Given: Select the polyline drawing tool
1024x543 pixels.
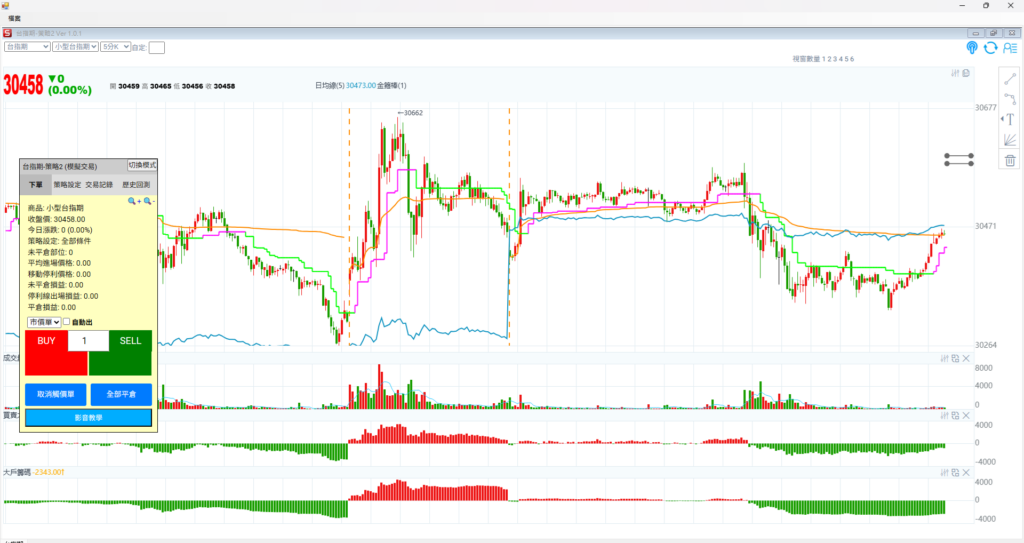Looking at the screenshot, I should (x=1009, y=98).
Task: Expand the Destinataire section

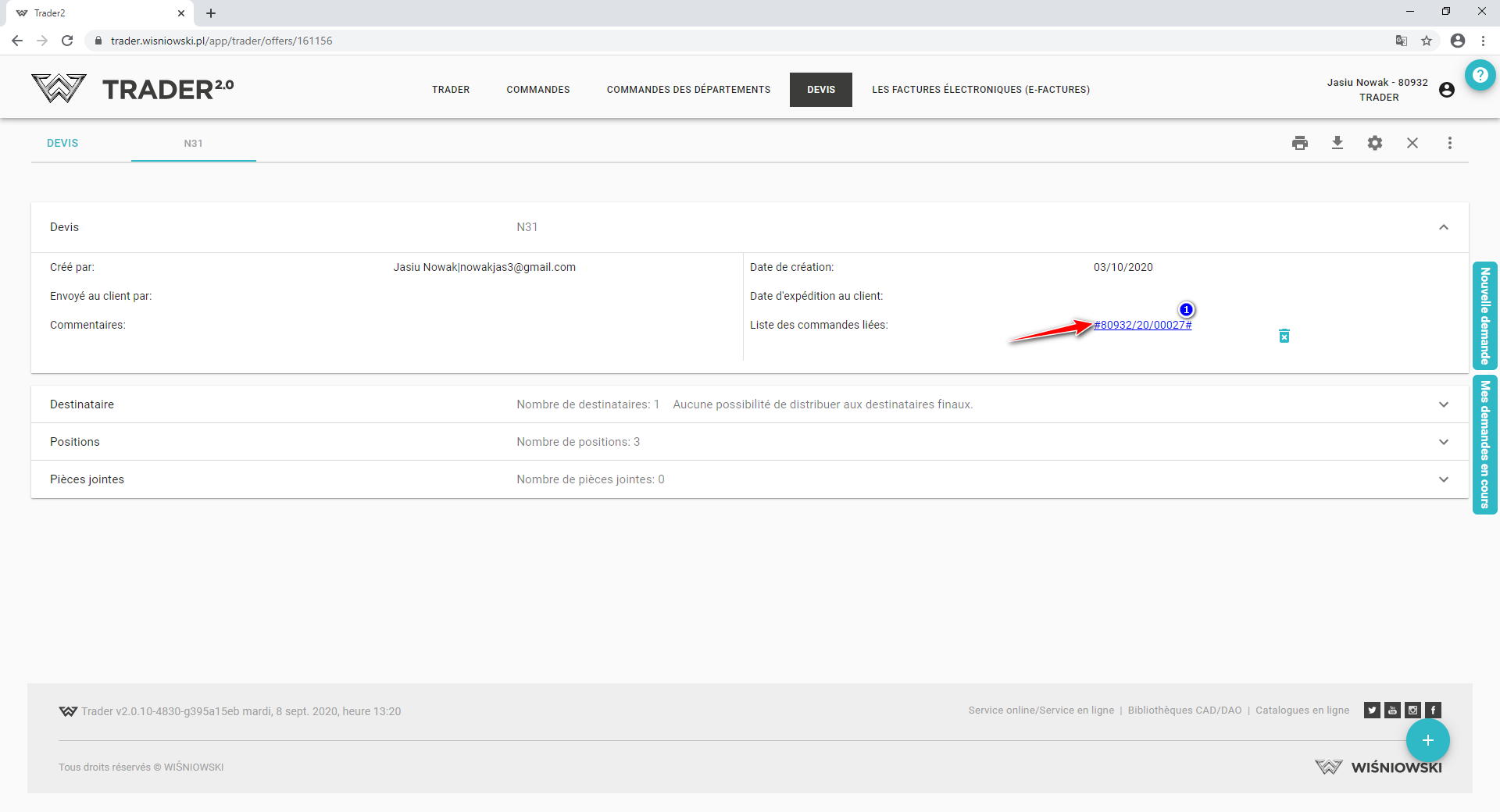Action: point(1444,404)
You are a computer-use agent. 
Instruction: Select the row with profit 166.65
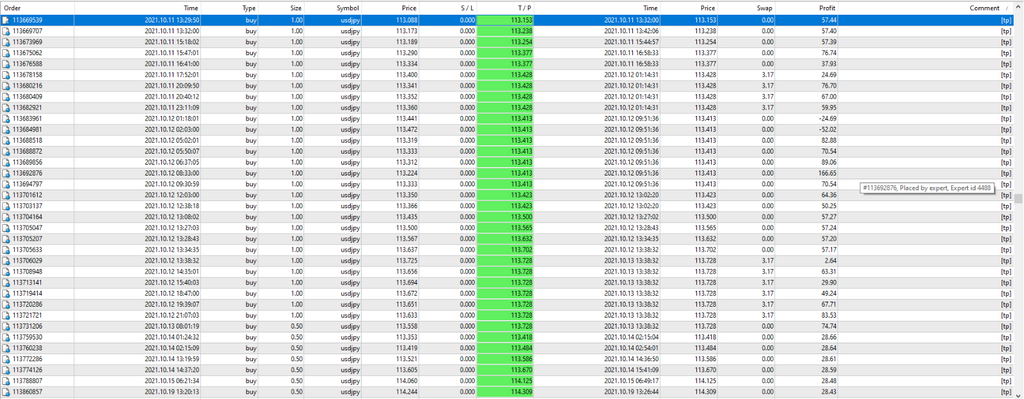505,173
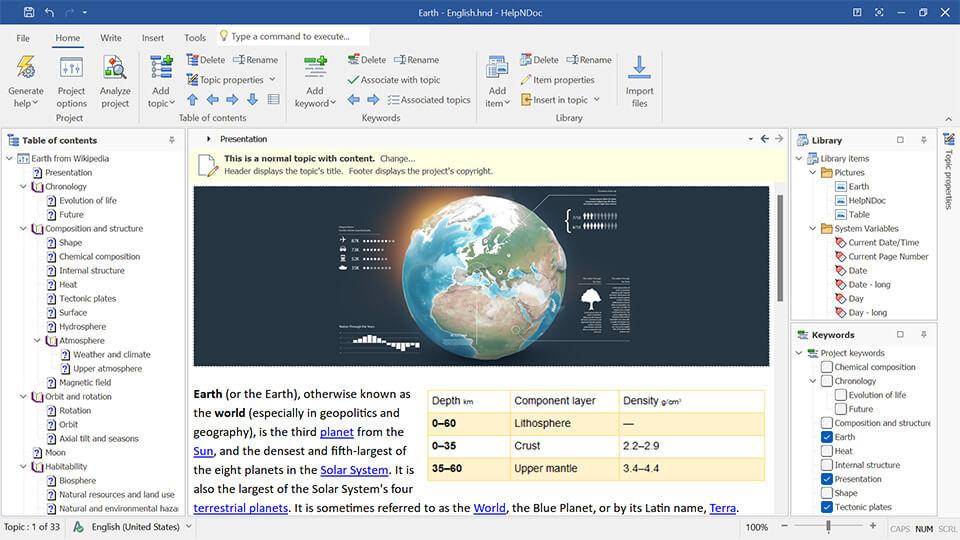Uncheck the Earth keyword checkbox
The height and width of the screenshot is (540, 960).
[826, 437]
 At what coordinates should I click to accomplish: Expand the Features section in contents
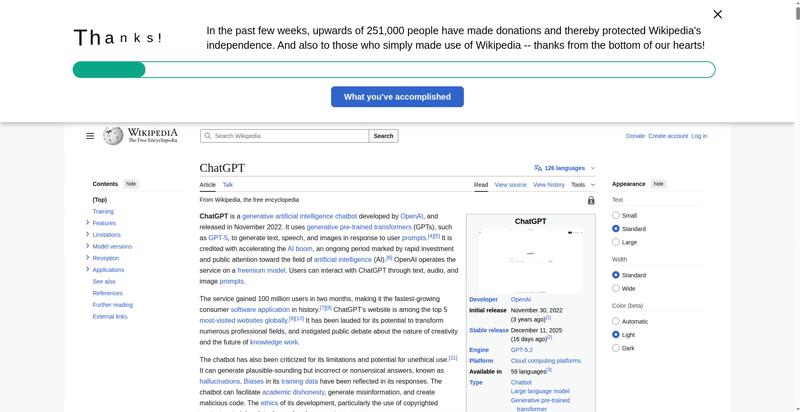(88, 223)
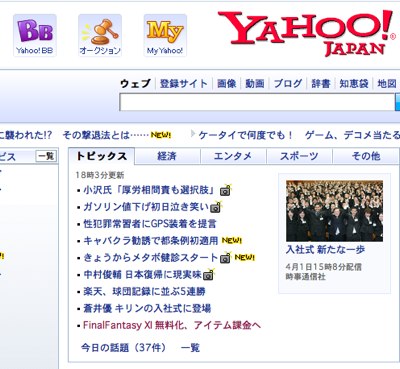Click the web search input field

coord(257,102)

****************************************

### Your goal
Could the material above be given again in full and exactly, with its pictures left out?

### Answer for the task
Given: Select the polyline drawing tool
1024x543 pixels.
Looking at the screenshot, I should (x=1009, y=98).
Task: Expand the Destinataire section

Action: point(1444,404)
You are a computer-use agent. 
Instruction: Select the row with profit 166.65
505,173
Uncheck the Earth keyword checkbox
The height and width of the screenshot is (540, 960).
[826, 437]
 At what coordinates should I click to accomplish: Expand the Features section in contents
(88, 223)
Click the web search input field

coord(257,102)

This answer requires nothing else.